Anyone can make a mistake and that's fine, but a company would be expected to have processes and enough eyes to make sure that a bunch of other people need to make the same mistake before it makes its way into prod at which point the likelihood of mistake becomes really low...

that_guy_iain · on June 6, 2023

Not knowing Python, but I have a feeling things like this weren't as well known back in 2010 and the reason they're so well known is from people doing it at sites like Digg and then telling everyone that's a really bad idea. There are so many things that I know now for programming that were pretty much unknown 10-years ago because no one had really encountered them in a large scale setup.

biorach · on June 6, 2023

Nah, this has been very well known since decades and is very easy to spot.

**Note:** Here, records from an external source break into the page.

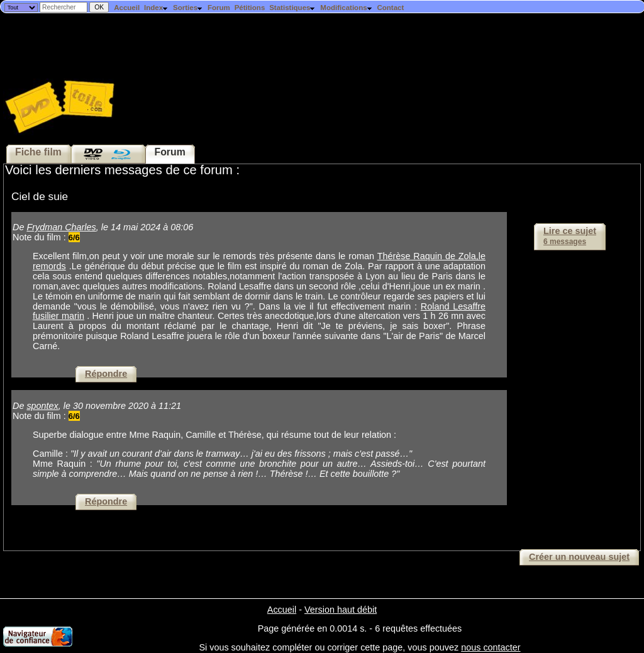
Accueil (126, 8)
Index (156, 8)
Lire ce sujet (570, 236)
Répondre (106, 374)
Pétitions (250, 8)
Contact (390, 8)
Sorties (188, 8)
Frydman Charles (61, 227)
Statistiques (292, 8)
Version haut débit (340, 610)
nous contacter (491, 647)
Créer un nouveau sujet (579, 557)
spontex (42, 406)
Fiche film (38, 152)
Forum (219, 8)
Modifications (346, 8)
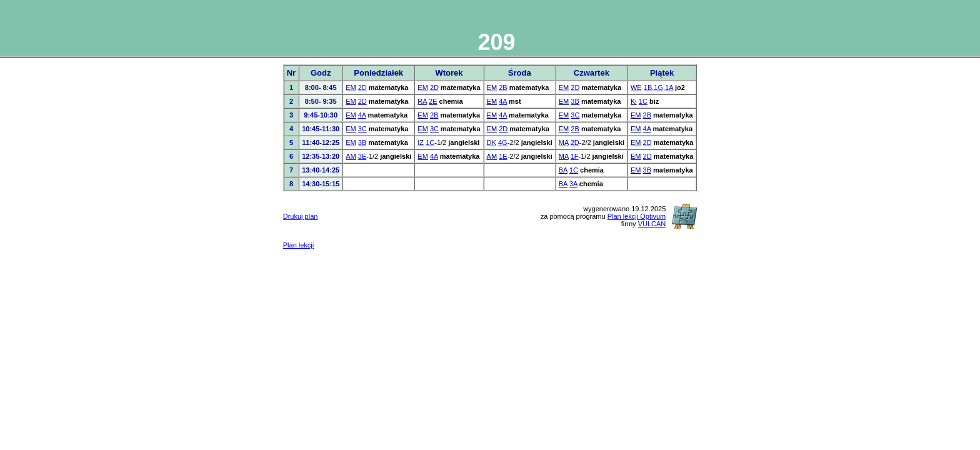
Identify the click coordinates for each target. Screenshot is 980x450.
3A (573, 184)
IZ (421, 142)
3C (575, 115)
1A (669, 88)
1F (574, 156)
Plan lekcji (299, 245)
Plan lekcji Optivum (637, 216)
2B (502, 88)
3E (362, 156)
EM (351, 88)
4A (502, 101)
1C (643, 101)
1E (502, 156)
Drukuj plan (301, 216)
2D (362, 88)
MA (564, 142)
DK (491, 142)
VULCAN (652, 224)
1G (658, 88)
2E (432, 101)
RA (422, 101)
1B (648, 88)
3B (574, 101)
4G (502, 142)
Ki (634, 101)
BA (563, 170)
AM (351, 156)
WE (636, 88)
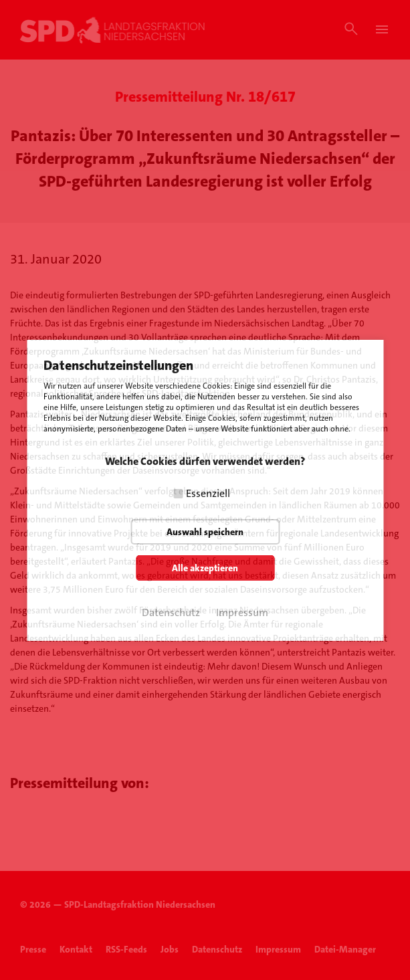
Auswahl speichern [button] (205, 532)
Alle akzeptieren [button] (205, 568)
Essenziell (208, 493)
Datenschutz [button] (171, 612)
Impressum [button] (242, 612)
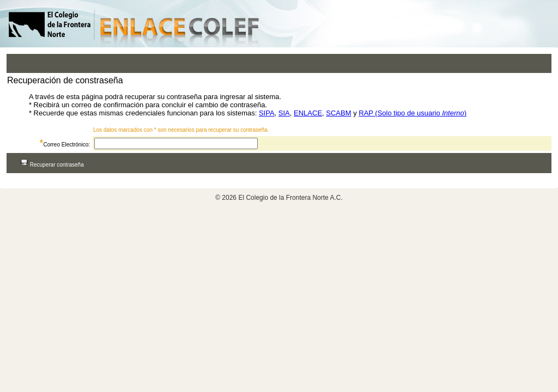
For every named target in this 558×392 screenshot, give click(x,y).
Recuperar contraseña (52, 164)
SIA (284, 113)
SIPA (266, 113)
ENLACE (308, 113)
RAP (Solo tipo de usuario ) (413, 113)
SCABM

ubercore · on June 6, 2023

Yeah this is covered in pretty much every style guide, tutorial, and reference. And is an easy screener in an interview. I'm also surprised anyone using Python as more than a toy experiment had this issue, especially in such a critical service.

_qxau · on June 6, 2023

I've worked on a lot of Python as a hobbyist and student, much of it in real world use - probably at least 100kloc - and I've never encountered this. Where is this information? I'm worried that I'm missing some other "obvious" things. I've of course run into python's shallow vs deep copies, but I don't remember default values being shared between invocations.

ubercore · on June 8, 2023

If you do a search for "python common gotchas" it's almost certain to come up, usually pretty prominently.

biorach · on June 6, 2023

Still... did no one with even moderate Python experience even glance at this very important endpoint at any stage during those 4 weeks? Like I say, this is the kind of thing that jumps out of the screen for an experienced developer.

Macha · on June 6, 2023

In 2010? You'd be surprised before widespread adoption of git at how many places the process was individual developers committing changes unsupervised. I'm not sure we even disagree that's the problem - you feel a second person should have looked at it, I feel the process should require that. A code review might be something that they'd sit down with a selected piece of code that they felt was risky on a biweekly basis or something.

godzillabrennus · on June 6, 2023

I’m 2010 access to prod over ftp:// might have still been a thing even at digg.

biorach · on June 6, 2023

Forget code review. This is one of their most important endpoints. They had severe issues for 4 weeks. Did no one not even glance over the code and spot this glaring screw-up?

0xAFFFF · on June 6, 2023

Considering the context, most people were probably overloaded with work and a lot of changes must have been made with little to no oversight.